Re:That one's patched

[tepples]

So what's the way forward, other than abandoning computing?

Re:That one's patched

[ceoyoyo]

Your post doesn't really seem to make sense. If you've got JS turned off then yes, it's quite reasonable that if a web app wants to run the browser says "turn JS back on, here's how, or use the clunky non-JS interface". If a web app wants to install itself onto my computer it's quite reasonable (very highly desirable, actually) that the browser ask me if it's okay first.

Re:That one's patched

[tepples]

If a web app wants to install itself onto my computer it's quite reasonable (very highly desirable, actually) that the browser ask me if it's okay first.

I agree, but it could go one of two ways. In one scenario, enough web sites would say "allow us to install this JavaScript application on your computer or this web site will operate with severely reduced functionality" that it'd become yet another way to train the user to just click Yes. Arguably, JavaScript in web applications has already reached this point, and most web browsers default to running JavaScript. In the other scenario, enough users would set their browsers to "never install, never prompt" that it'd become like IE 8 or NoScript, with web developers having to make a tremendous effort to work around missing functionality to provide features that users of web applications expect.

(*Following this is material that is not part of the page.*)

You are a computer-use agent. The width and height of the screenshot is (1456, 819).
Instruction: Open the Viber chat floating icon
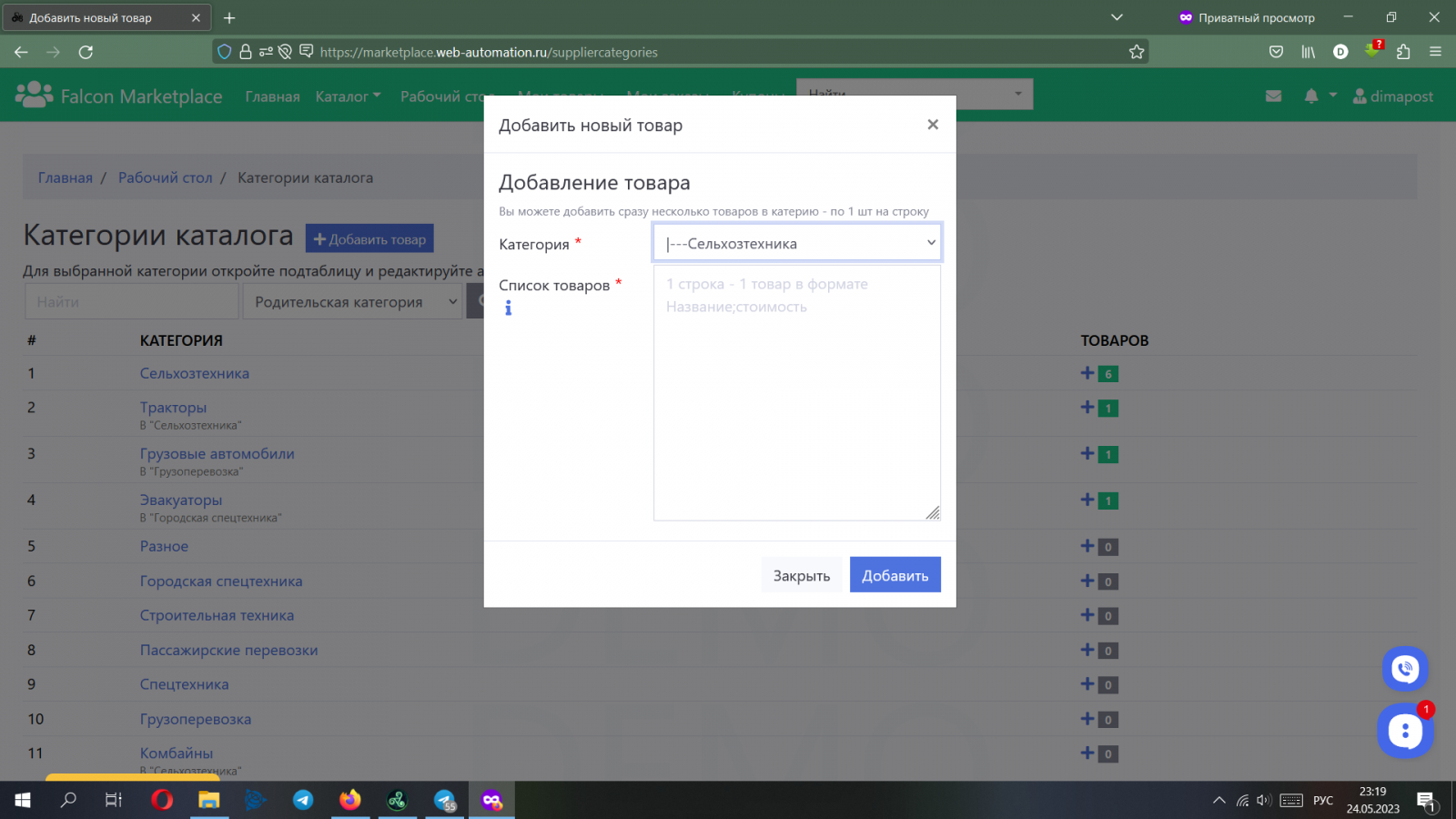pyautogui.click(x=1405, y=669)
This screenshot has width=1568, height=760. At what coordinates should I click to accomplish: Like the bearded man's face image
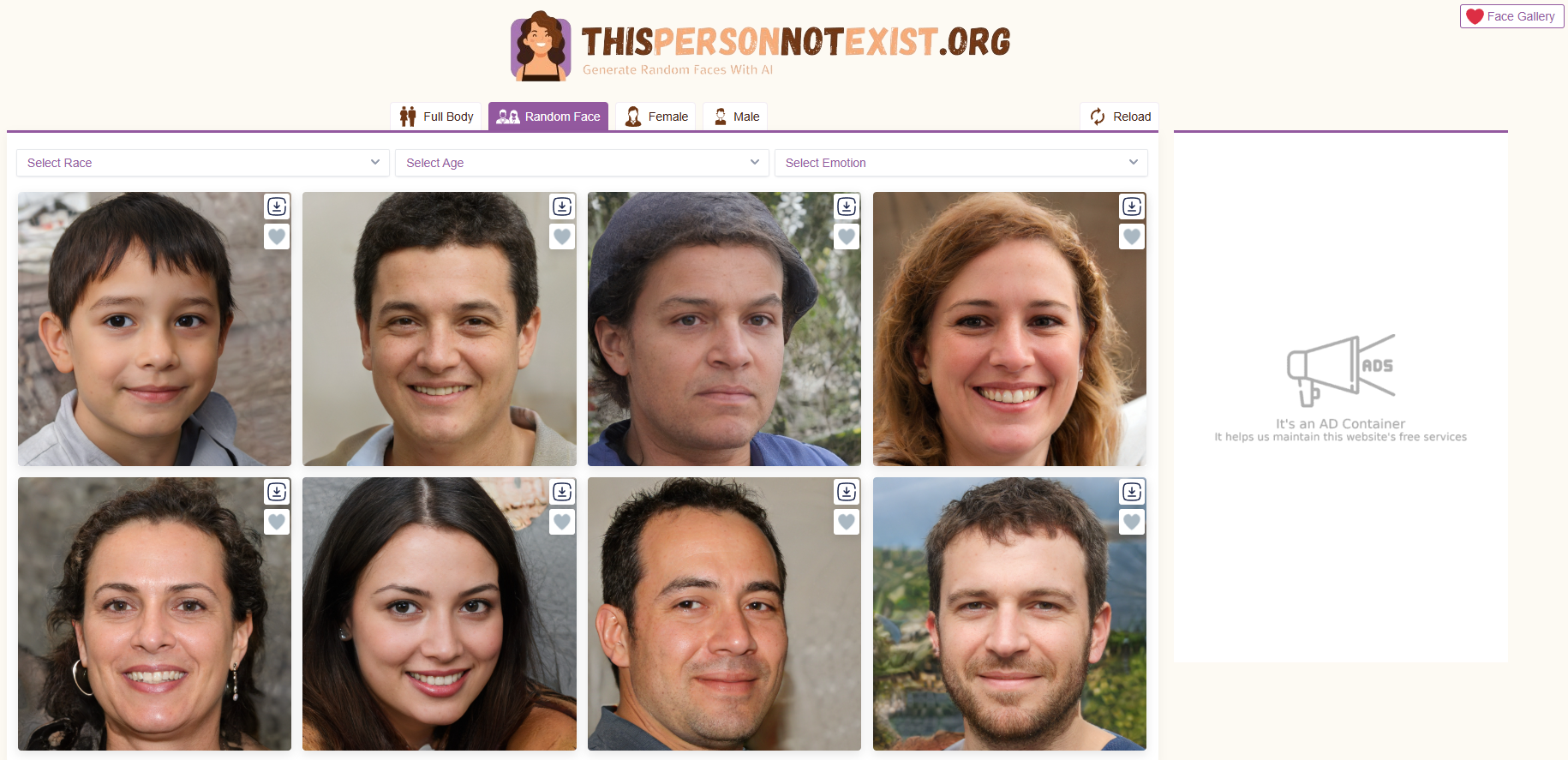[1132, 522]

Re:When more than one user of a PC uses the same a

[exomondo]

Unlike Windows, you also can't see other users' files or "folders" (using MS's nonstandard nomenclature)

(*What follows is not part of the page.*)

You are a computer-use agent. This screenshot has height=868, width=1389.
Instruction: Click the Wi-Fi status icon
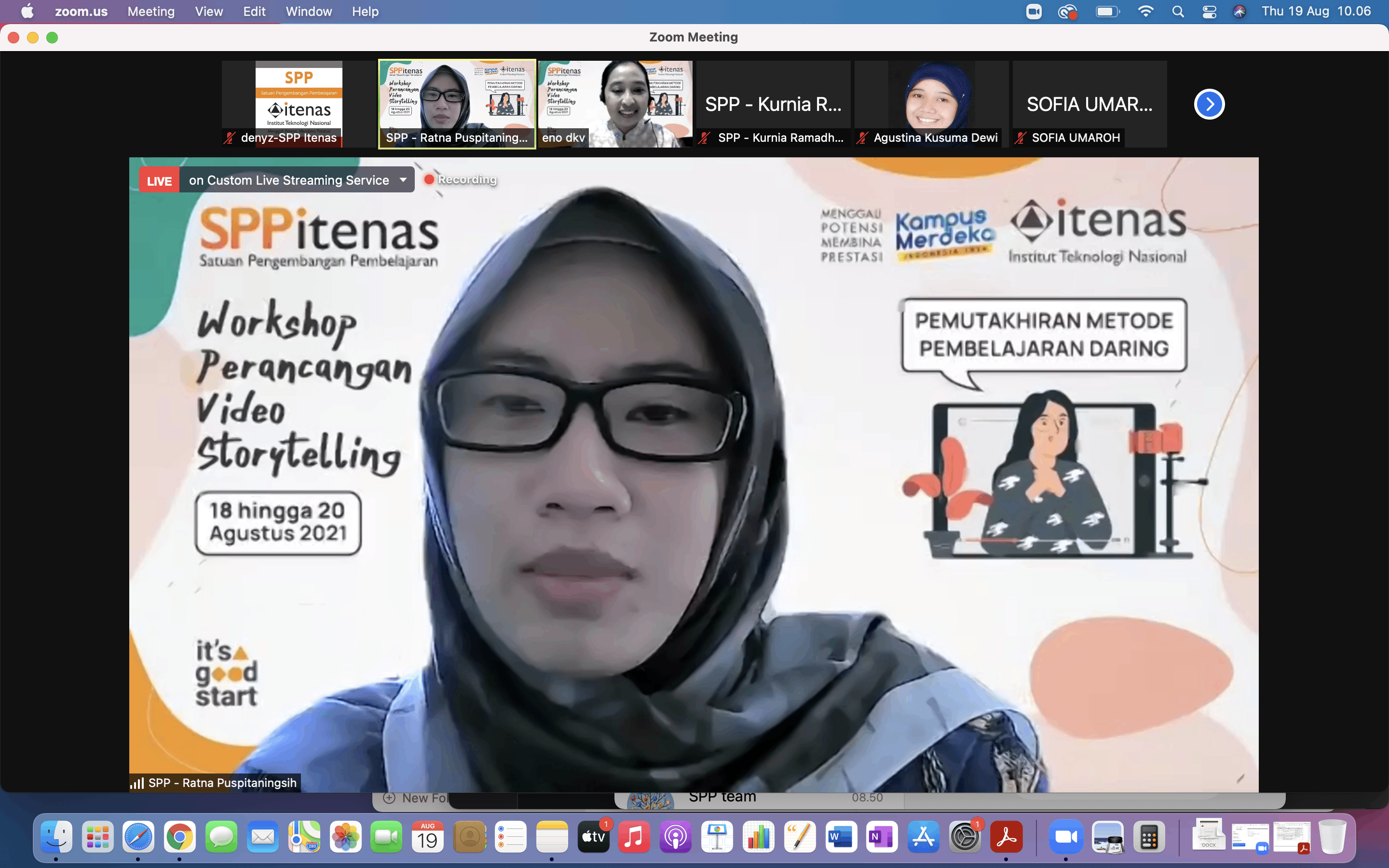pos(1145,12)
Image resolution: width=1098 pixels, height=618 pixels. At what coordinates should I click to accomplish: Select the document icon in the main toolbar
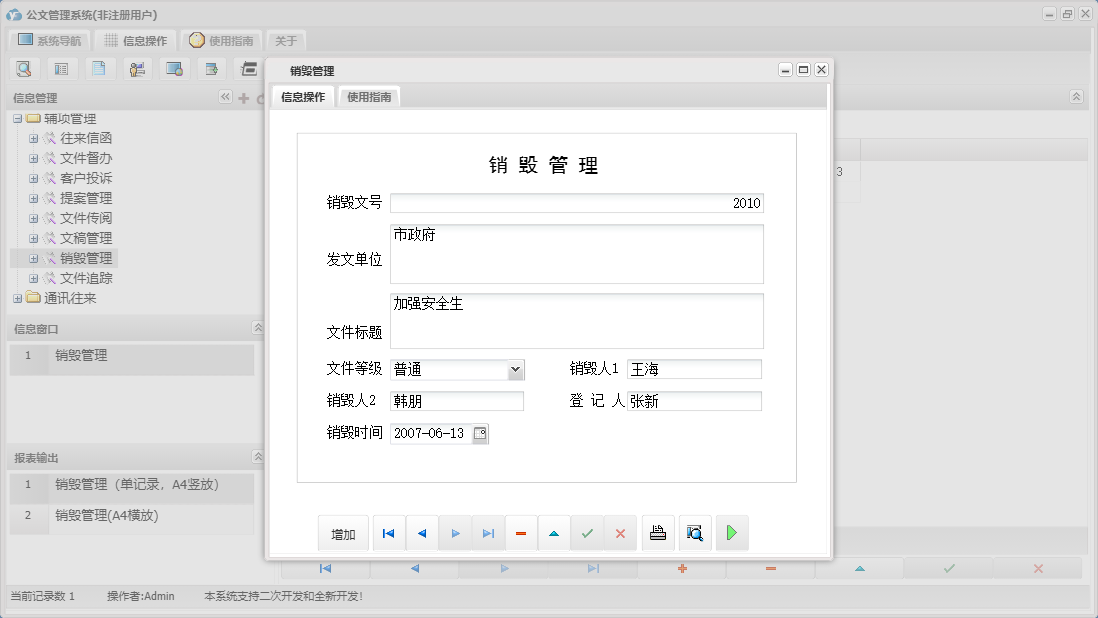98,68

You mean Apple's (as introduced in the Lisa) nonstandard nomenclature? Though I'm not sure what you think the 'standard' is or why.

Re:When more than one user of a PC uses the same a

[mcgrew]

There was no real standard when the Lisa was out, but these days *nix is the standard -- Unix, Linux, BSD. Most mainframes and all the 100 fastest computers run Linux (which is taking over for Unix), Android is Linux, Apple is BSD. Microsoft is way behind everyone.

Re:When more than one user of a PC uses the same a

[exomondo]

Well that's odd, you say Apple is BSD and BSD is a *nix yet OSX still calls them folders. Could it be there is no standard on what to call them? I can see you desperately want to make out that Microsoft is so far behind but in fact Apple and Microsoft both call them the same thing.